— Work to do —
Change each occurrence of "image size" in the lines below to "image resolution" and reproduce the lines with nothing else altered.

— Raw records —
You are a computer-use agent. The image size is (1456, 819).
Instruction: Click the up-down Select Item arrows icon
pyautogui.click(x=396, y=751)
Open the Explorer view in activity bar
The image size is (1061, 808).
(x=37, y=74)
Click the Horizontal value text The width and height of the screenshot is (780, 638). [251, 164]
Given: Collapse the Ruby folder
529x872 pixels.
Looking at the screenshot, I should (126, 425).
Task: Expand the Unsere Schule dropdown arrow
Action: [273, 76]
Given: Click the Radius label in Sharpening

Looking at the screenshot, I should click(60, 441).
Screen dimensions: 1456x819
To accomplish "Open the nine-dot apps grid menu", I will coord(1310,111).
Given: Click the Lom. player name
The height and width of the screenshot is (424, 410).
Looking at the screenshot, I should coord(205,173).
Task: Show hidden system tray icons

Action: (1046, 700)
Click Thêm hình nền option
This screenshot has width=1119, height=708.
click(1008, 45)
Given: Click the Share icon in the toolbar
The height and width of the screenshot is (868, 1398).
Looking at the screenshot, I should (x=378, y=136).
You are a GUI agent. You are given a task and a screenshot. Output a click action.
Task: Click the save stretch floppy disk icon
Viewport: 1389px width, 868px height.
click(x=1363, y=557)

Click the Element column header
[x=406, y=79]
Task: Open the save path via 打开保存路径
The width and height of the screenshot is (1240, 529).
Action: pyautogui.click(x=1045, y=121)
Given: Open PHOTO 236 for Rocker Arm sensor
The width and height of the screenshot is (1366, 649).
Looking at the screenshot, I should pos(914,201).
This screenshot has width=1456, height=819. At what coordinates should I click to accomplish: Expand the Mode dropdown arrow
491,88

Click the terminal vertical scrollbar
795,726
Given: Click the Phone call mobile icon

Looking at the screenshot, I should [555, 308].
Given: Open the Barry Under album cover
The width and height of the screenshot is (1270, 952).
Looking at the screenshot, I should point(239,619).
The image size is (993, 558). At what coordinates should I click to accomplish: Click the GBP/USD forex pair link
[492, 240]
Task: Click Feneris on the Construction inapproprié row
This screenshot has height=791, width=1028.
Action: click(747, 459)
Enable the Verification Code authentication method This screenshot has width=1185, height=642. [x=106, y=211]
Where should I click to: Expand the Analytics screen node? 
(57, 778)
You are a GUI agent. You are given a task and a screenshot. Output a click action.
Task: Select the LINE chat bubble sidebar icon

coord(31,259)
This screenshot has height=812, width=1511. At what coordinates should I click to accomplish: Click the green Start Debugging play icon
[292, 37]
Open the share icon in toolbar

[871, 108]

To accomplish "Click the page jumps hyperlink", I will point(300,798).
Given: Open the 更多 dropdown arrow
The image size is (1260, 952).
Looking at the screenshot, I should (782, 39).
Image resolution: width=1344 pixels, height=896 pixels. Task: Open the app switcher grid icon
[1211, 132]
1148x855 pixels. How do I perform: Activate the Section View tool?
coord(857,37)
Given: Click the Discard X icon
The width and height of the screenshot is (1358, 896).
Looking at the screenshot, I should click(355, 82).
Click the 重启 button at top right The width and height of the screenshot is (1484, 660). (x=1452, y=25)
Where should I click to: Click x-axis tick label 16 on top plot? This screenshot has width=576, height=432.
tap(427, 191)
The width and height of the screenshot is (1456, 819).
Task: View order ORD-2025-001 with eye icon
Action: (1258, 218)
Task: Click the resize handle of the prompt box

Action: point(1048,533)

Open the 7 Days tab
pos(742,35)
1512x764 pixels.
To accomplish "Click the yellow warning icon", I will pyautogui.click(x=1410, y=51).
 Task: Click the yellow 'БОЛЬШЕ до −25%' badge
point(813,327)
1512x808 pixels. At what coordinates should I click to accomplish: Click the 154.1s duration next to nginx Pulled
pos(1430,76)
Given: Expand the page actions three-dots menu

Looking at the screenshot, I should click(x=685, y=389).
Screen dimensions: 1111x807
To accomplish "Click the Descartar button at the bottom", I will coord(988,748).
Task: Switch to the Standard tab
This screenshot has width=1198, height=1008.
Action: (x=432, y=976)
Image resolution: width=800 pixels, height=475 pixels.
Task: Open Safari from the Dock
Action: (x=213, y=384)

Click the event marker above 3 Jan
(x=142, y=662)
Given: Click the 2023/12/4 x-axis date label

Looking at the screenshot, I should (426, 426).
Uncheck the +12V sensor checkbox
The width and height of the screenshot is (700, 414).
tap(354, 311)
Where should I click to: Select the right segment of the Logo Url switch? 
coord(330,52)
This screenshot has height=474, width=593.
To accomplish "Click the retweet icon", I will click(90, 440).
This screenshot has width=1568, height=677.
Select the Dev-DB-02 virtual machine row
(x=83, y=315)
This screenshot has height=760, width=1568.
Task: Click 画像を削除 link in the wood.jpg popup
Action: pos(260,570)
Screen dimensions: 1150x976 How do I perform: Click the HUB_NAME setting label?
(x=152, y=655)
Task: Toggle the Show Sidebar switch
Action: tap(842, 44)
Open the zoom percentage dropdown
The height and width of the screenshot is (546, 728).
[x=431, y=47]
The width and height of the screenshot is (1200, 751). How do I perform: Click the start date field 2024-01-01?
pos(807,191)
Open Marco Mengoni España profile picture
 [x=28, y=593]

— Solution to this problem —
You are a computer-use agent. The image resolution is (1456, 819).
Instruction: Click the up-down Select Item arrows icon
pyautogui.click(x=396, y=751)
Open the Explorer view in activity bar
The image resolution is (1061, 808).
(x=37, y=74)
Click the Horizontal value text The width and height of the screenshot is (780, 638). [251, 164]
Given: Collapse the Ruby folder
529x872 pixels.
Looking at the screenshot, I should (126, 425).
Task: Expand the Unsere Schule dropdown arrow
Action: [273, 76]
Given: Click the Radius label in Sharpening

Looking at the screenshot, I should click(60, 441).
Screen dimensions: 1456x819
To accomplish "Open the nine-dot apps grid menu", I will coord(1310,111).
Given: Click the Lom. player name
The height and width of the screenshot is (424, 410).
Looking at the screenshot, I should coord(205,173).
Task: Show hidden system tray icons

Action: (1046, 700)
Click Thêm hình nền option
This screenshot has width=1119, height=708.
click(1008, 45)
Given: Click the Share icon in the toolbar
The height and width of the screenshot is (868, 1398).
Looking at the screenshot, I should (x=378, y=136).
You are a GUI agent. You are given a task and a screenshot. Output a click action.
Task: Click the save stretch floppy disk icon
Viewport: 1389px width, 868px height.
click(x=1363, y=557)

Click the Element column header
[x=406, y=79]
Task: Open the save path via 打开保存路径
The width and height of the screenshot is (1240, 529).
Action: pyautogui.click(x=1045, y=121)
Given: Open PHOTO 236 for Rocker Arm sensor
The width and height of the screenshot is (1366, 649).
Looking at the screenshot, I should pos(914,201).
This screenshot has width=1456, height=819. At what coordinates should I click to accomplish: Expand the Mode dropdown arrow
491,88

Click the terminal vertical scrollbar
795,726
Given: Click the Phone call mobile icon

Looking at the screenshot, I should [555, 308].
Given: Open the Barry Under album cover
The width and height of the screenshot is (1270, 952).
Looking at the screenshot, I should point(239,619).
The image resolution is (993, 558). At what coordinates should I click to accomplish: Click the GBP/USD forex pair link
[492, 240]
Task: Click Feneris on the Construction inapproprié row
This screenshot has height=791, width=1028.
Action: click(747, 459)
Enable the Verification Code authentication method This screenshot has width=1185, height=642. [x=106, y=211]
Where should I click to: Expand the Analytics screen node? 
(57, 778)
You are a GUI agent. You are given a task and a screenshot. Output a click action.
Task: Select the LINE chat bubble sidebar icon

coord(31,259)
This screenshot has height=812, width=1511. At what coordinates should I click to accomplish: Click the green Start Debugging play icon
[292, 37]
Open the share icon in toolbar

[871, 108]

To accomplish "Click the page jumps hyperlink", I will point(300,798).
Given: Open the 更多 dropdown arrow
The image resolution is (1260, 952).
Looking at the screenshot, I should (782, 39).
Image resolution: width=1344 pixels, height=896 pixels. Task: Open the app switcher grid icon
[1211, 132]
1148x855 pixels. How do I perform: Activate the Section View tool?
coord(857,37)
Given: Click the Discard X icon
The width and height of the screenshot is (1358, 896).
Looking at the screenshot, I should click(355, 82).
Click the 重启 button at top right The width and height of the screenshot is (1484, 660). (x=1452, y=25)
Where should I click to: Click x-axis tick label 16 on top plot? This screenshot has width=576, height=432.
tap(427, 191)
The width and height of the screenshot is (1456, 819).
Task: View order ORD-2025-001 with eye icon
Action: (1258, 218)
Task: Click the resize handle of the prompt box

Action: point(1048,533)

Open the 7 Days tab
pos(742,35)
1512x764 pixels.
To accomplish "Click the yellow warning icon", I will pyautogui.click(x=1410, y=51).
 Task: Click the yellow 'БОЛЬШЕ до −25%' badge
point(813,327)
1512x808 pixels. At what coordinates should I click to accomplish: Click the 154.1s duration next to nginx Pulled
pos(1430,76)
Given: Expand the page actions three-dots menu

Looking at the screenshot, I should click(x=685, y=389).
Screen dimensions: 1111x807
To accomplish "Click the Descartar button at the bottom", I will coord(988,748).
Task: Switch to the Standard tab
This screenshot has width=1198, height=1008.
Action: (x=432, y=976)
Image resolution: width=800 pixels, height=475 pixels.
Task: Open Safari from the Dock
Action: (x=213, y=384)

Click the event marker above 3 Jan
(x=142, y=662)
Given: Click the 2023/12/4 x-axis date label

Looking at the screenshot, I should (426, 426).
Uncheck the +12V sensor checkbox
The width and height of the screenshot is (700, 414).
tap(354, 311)
Where should I click to: Select the right segment of the Logo Url switch? 
coord(330,52)
This screenshot has height=474, width=593.
To accomplish "Click the retweet icon", I will click(90, 440).
This screenshot has width=1568, height=677.
Select the Dev-DB-02 virtual machine row
(x=83, y=315)
This screenshot has height=760, width=1568.
Task: Click 画像を削除 link in the wood.jpg popup
Action: pos(260,570)
Screen dimensions: 1150x976 How do I perform: Click the HUB_NAME setting label?
(x=152, y=655)
Task: Toggle the Show Sidebar switch
Action: tap(842, 44)
Open the zoom percentage dropdown
The height and width of the screenshot is (546, 728).
[x=431, y=47]
The width and height of the screenshot is (1200, 751). How do I perform: Click the start date field 2024-01-01?
pos(807,191)
Open Marco Mengoni España profile picture
 [x=28, y=593]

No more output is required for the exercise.